United States District Court, S.D. Indiana, Indianapolis Division

May 24, 2018

RICHARD N. BELL, Plaintiff,
v.
HALCYON BUSINESS PUBLICATIONS, INC., Defendant.

          ORDER GRANTING DEFENDANT'S MOTION TO DISMISS FOR LACK OF JURISDICTION

          SARAH EVANS BARKER, JUDGE United States District Court Southern District of Indiana

         This cause is before the Court on Defendant's Motion to Dismiss for Lack of Jurisdiction [Docket No. 16], filed on December 29, 2017, pursuant to Rule 12(b)(2) of the Federal Rules of Civil Procedure. Plaintiff Richard N. Bell has brought his claim against Defendant Halcyon Business Publications, Inc. (“Halcyon”), alleging that Halcyon committed copyright infringement when it allegedly downloaded and posted on its website a photograph of the Indianapolis skyline (“Indianapolis Photo”) taken by Mr. Bell.[1] Halcyon contends that this court lacks personal jurisdiction over it and seeks dismissal. For the reasons detailed below, we GRANT Defendant's Motion to Dismiss.

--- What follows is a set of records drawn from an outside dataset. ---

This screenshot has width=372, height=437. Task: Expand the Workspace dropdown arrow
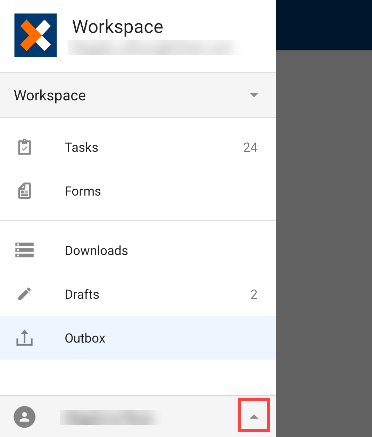click(254, 95)
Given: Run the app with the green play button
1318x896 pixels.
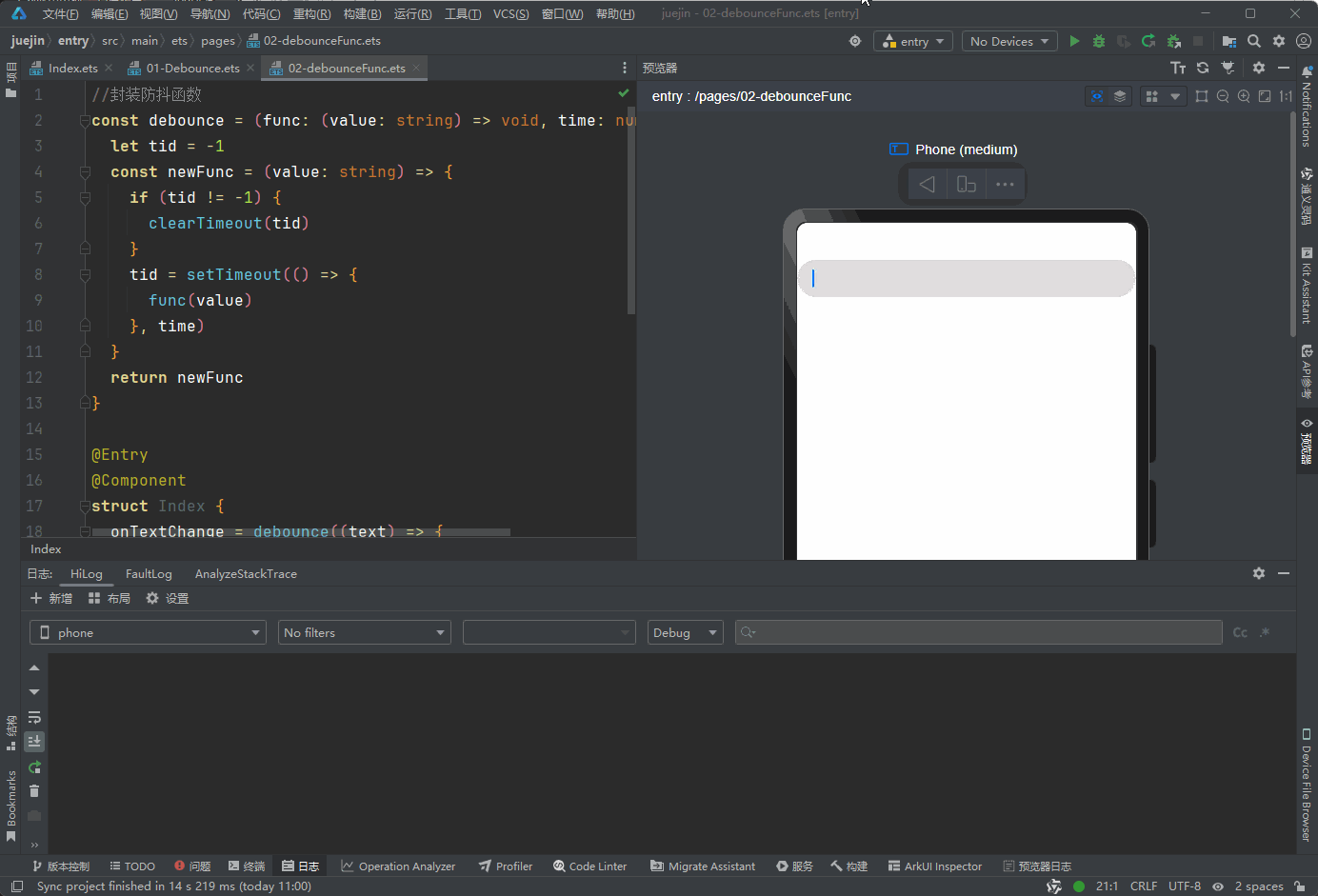Looking at the screenshot, I should pos(1074,41).
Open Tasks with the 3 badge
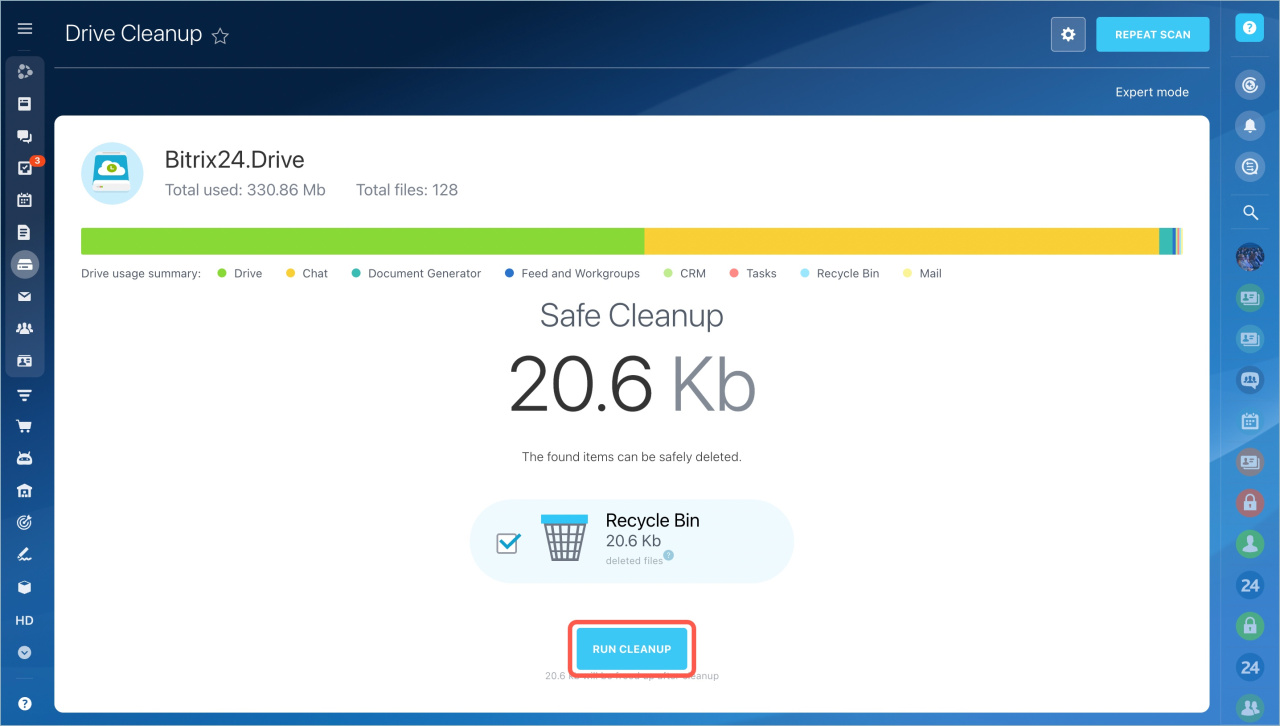 point(25,168)
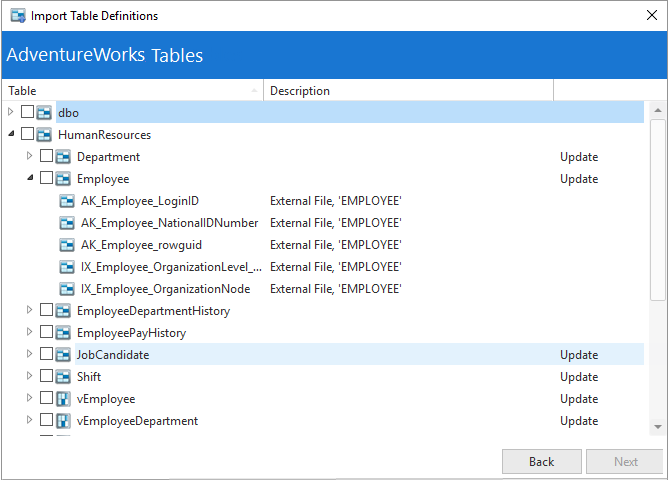Collapse the Employee tree node
668x480 pixels.
pyautogui.click(x=30, y=179)
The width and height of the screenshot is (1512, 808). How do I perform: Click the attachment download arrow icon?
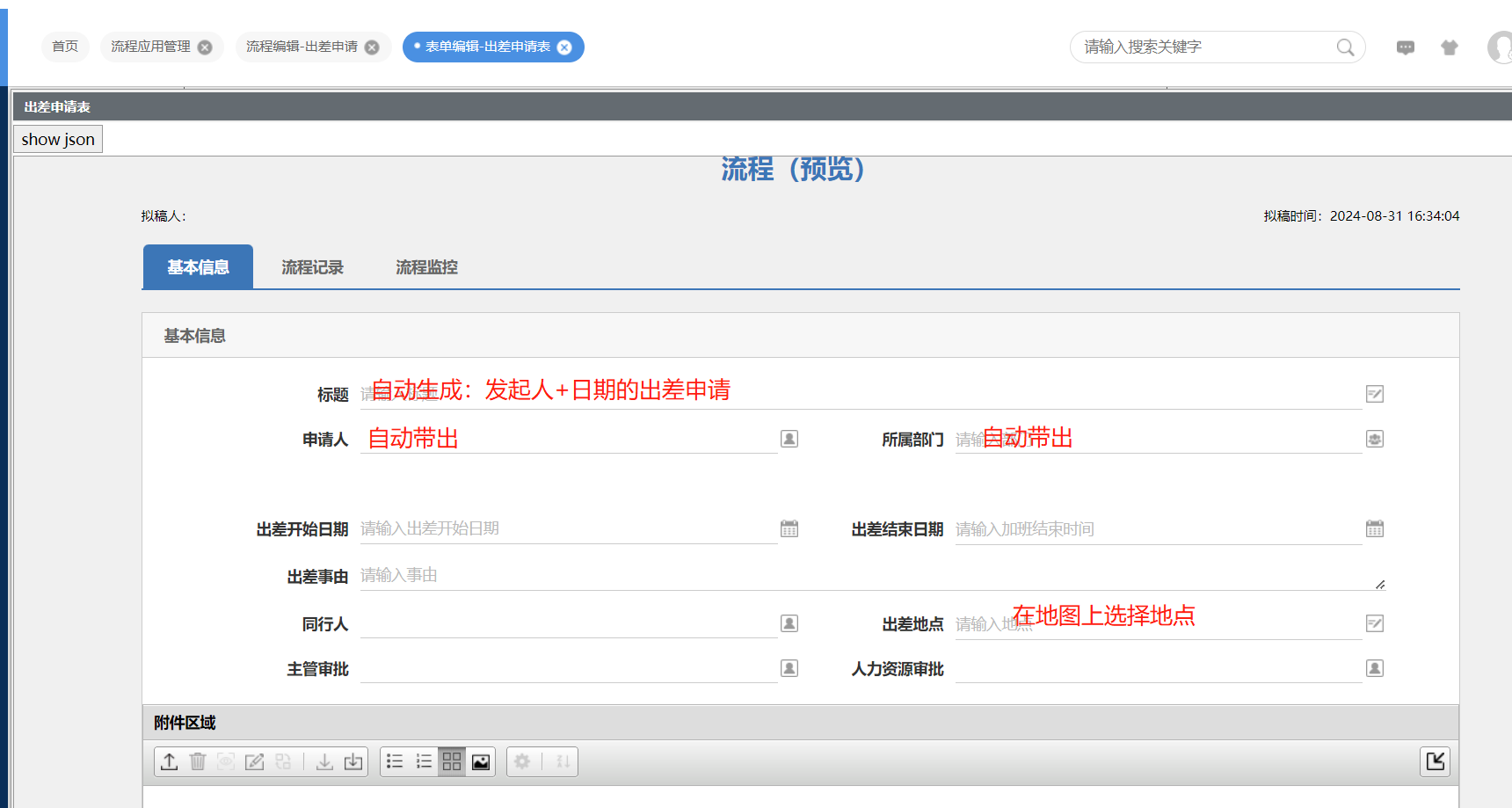coord(324,761)
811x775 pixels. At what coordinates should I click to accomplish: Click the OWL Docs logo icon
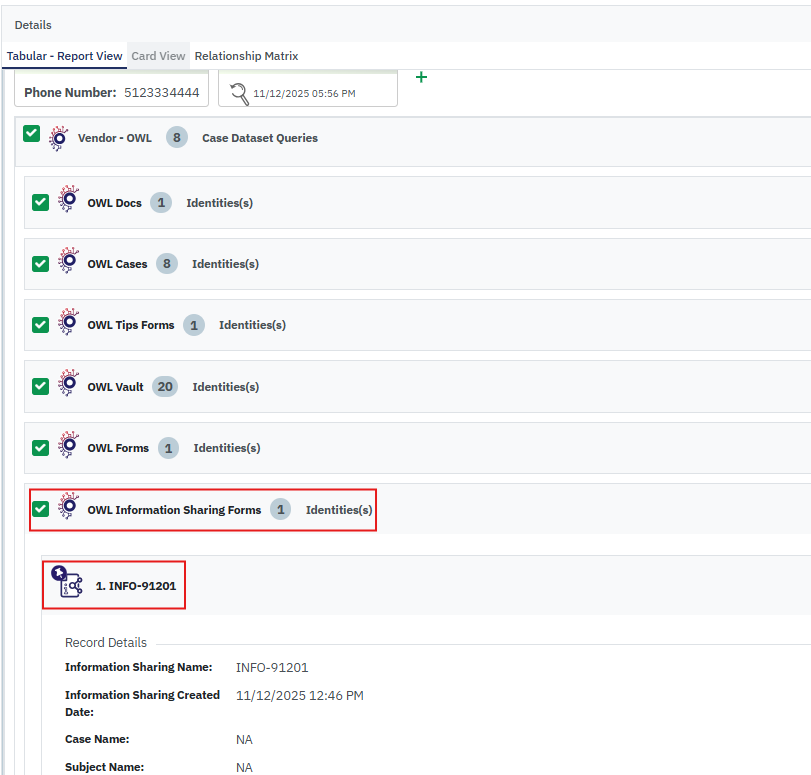[68, 202]
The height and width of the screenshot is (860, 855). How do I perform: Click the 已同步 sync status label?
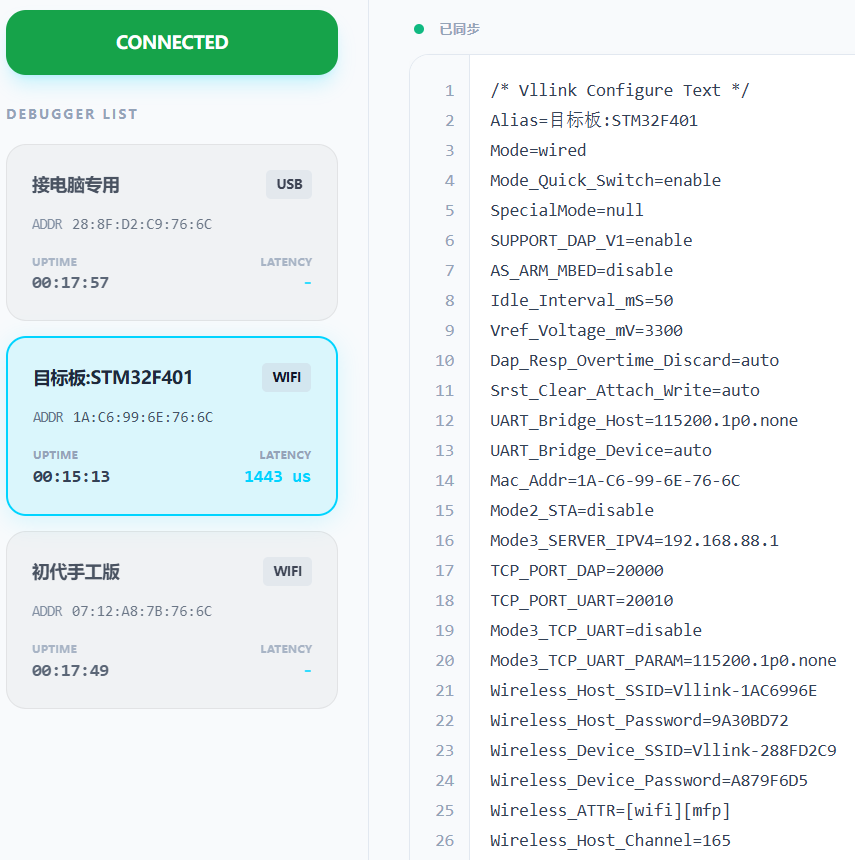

         Factual Background

         Mr. Bell, an Indiana resident, filed his complaint in this action on November 29, 2017, alleging copyright infringement and violations of the Lanham Act. Specifically, Mr. Bell alleges that Halcyon displayed on its website the Indianapolis Photo without his permission and added a copyright notice to its site falsely indicating that Halcyon owns the rights to the Indianapolis Photo.

         Halcyon is a for-profit limited corporation organized under the laws of New York with its principal place of business in Westbury, New York. Dennis Shea owns Halcyon and is a resident of Westbury, New York. Halcyon publishes Area Development magazine, which is a publication covering corporate site selection and relocation throughout the United States. Halcyon also operates a website which displays postings regarding cities around the country, including Indianapolis. Halcyon does not maintain any offices in Indiana, has no employees in Indiana, holds no assets located in Indiana, pays no taxes to the State of Indiana, and has no bank or other financial institution accounts in Indiana. Likewise, Mr. Shea, the principal officer of Halcyon, has never lived in Indiana, does not have an Indiana driver's license or a bank account in Indiana, and has never paid taxes to the State of Indiana.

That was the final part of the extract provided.